This is an ad campaign launching in Ohio by students fed up with stereotypical ethnic halloween costumes.
http://www.cnn.com/2011/10/26/living/halloween-ethnic-costumes/index.html?&hpt=hp_c2
"We are a culture not a costume" reads the print as a young girl holds up the costume bag for a 'Geisha Costume'
But costumes are just fun, I think. Or are they subversive expressions of hiearchies that exist in our society? Can someone mean will when they dress this way. Personally, one halloween, I wore a hat I got in Chinatown, and gave everyone fortune cookies as a halloween gift. I don't know if I would have worn that costume if I had seen this ad campaign and the message it brings up.
I don't think costumes like that HELP the subconscious stereotypes our society has placed on those ethnicity's. I think, for the most part, they are pretty offensive, even if they're not meant to cause harm to anyone.
ReplyDeleteI've seen those ad's before and had not realized that the costumes themselves were that racist beforehand.

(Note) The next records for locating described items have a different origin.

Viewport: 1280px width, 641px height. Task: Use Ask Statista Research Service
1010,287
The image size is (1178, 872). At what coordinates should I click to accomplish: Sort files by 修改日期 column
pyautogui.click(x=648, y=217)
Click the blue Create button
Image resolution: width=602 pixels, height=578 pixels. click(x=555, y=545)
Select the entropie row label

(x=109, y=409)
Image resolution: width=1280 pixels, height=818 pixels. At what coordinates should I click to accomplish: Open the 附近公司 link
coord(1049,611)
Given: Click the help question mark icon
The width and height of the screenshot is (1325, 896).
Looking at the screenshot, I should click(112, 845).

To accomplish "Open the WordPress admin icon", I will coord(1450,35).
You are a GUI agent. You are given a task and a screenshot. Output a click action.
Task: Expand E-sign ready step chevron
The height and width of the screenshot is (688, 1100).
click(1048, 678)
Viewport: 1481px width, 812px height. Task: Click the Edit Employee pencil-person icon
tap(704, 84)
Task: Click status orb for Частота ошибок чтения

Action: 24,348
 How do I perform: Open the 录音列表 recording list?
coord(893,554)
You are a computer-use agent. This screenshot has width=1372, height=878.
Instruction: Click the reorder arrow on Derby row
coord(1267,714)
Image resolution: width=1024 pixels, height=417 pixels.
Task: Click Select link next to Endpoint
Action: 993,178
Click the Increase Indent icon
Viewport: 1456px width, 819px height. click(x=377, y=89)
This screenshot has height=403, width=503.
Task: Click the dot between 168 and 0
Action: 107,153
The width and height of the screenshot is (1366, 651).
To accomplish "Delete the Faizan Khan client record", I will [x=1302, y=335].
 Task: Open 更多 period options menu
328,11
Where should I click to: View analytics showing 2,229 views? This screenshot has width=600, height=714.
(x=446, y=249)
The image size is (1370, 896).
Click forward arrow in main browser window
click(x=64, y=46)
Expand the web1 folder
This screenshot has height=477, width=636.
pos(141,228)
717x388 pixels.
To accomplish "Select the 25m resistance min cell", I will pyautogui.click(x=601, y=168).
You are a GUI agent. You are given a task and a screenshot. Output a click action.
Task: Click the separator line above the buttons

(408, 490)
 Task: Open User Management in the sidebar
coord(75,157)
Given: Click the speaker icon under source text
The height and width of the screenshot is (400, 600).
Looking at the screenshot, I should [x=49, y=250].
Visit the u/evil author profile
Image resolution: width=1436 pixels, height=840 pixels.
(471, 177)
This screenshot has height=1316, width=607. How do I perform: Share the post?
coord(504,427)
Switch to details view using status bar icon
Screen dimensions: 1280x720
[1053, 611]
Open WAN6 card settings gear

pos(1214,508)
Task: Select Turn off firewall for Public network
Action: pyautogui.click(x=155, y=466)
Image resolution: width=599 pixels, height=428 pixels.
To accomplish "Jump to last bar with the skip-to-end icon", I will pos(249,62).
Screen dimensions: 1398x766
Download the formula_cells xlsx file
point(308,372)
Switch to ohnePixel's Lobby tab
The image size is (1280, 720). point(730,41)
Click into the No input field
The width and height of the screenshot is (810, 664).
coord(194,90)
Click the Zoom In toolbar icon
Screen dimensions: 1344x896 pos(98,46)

To me it seems like we take full advantage of Halloween and hardly think if we are offending someone because of what we think is cool or funny. I think costumes are fun but we shouldn't bring race into it or any other offensive things because in a way it is subversive expressions of hierarchies. This reminded me last year Party City or some other Halloween got in trouble because they were selling Afros with the caption "nappy hair" for a 60s costume. I found it so offensive. Any other day it would not be cool so why on Halloween?